WASHINGTON — A federal court declined Friday to lift its stay on the Biden administration’s vaccine mandate for businesses with 100 or more workers.

New Orleans’ 5th U.S. Circuit Court of Appeals granted an Emergency Stay last Saturday to the Federal Occupational Safety and Health Administration’s requirement that all workers have been vaccinated by January 4.

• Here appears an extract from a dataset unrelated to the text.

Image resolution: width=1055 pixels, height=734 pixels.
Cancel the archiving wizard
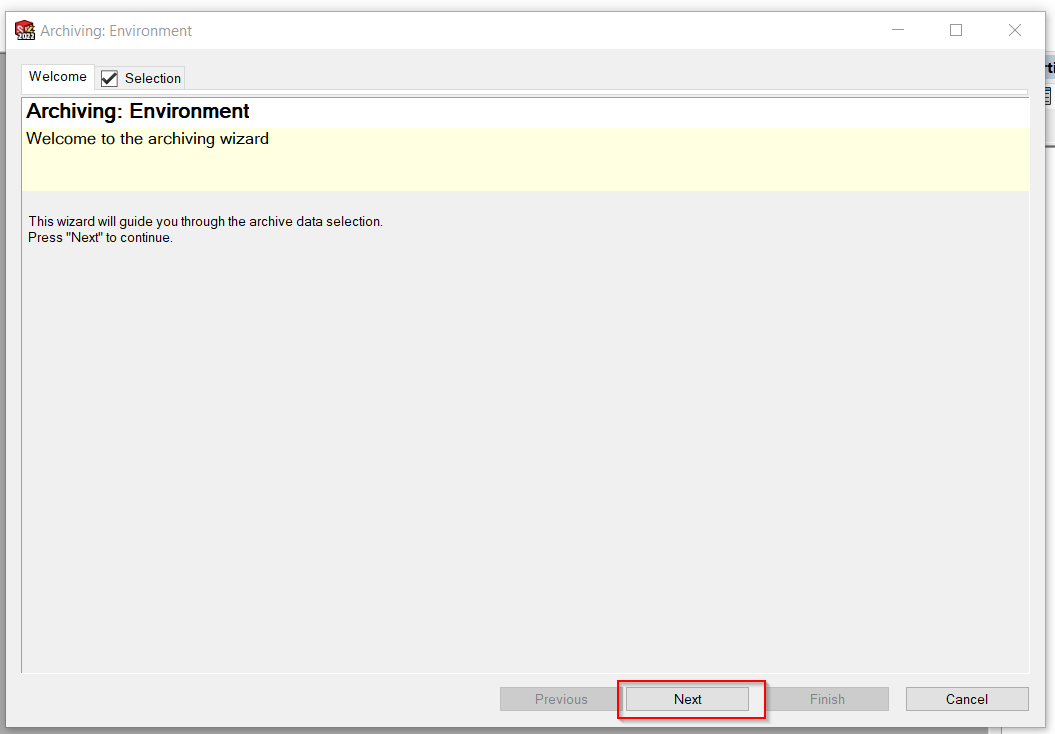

Lawyers for the Justice and Labor departments filed a response Monday in which they said stopping the mandate from taking effect will only prolong the COVID-19 pandemic and would “cost dozens or even hundreds of lives per day.”

This argument was rejected by Friday’s appeals court. Judge Kurt D. Engelhardt wrote that the stay “is firmly in the public interest.”

“From economic uncertainty to workplace strife, the mere specter of the Mandate has contributed to untold economic upheaval in recent months,” Engelhardt wrote.

Since OSHA published its Nov. 4 rules, legal challenges have been filed by at least 27 state governments in at most six federal appellate courts. According to federal court filings on Monday, OSHA stated that cases should be combined and that any circuit court that has received a legal challenges should be randomly selected on Nov. 16 in order to hear them.

Lawyers for administration said that the vaccine mandate should not be put on hold, while the final court of the cases remains unknown.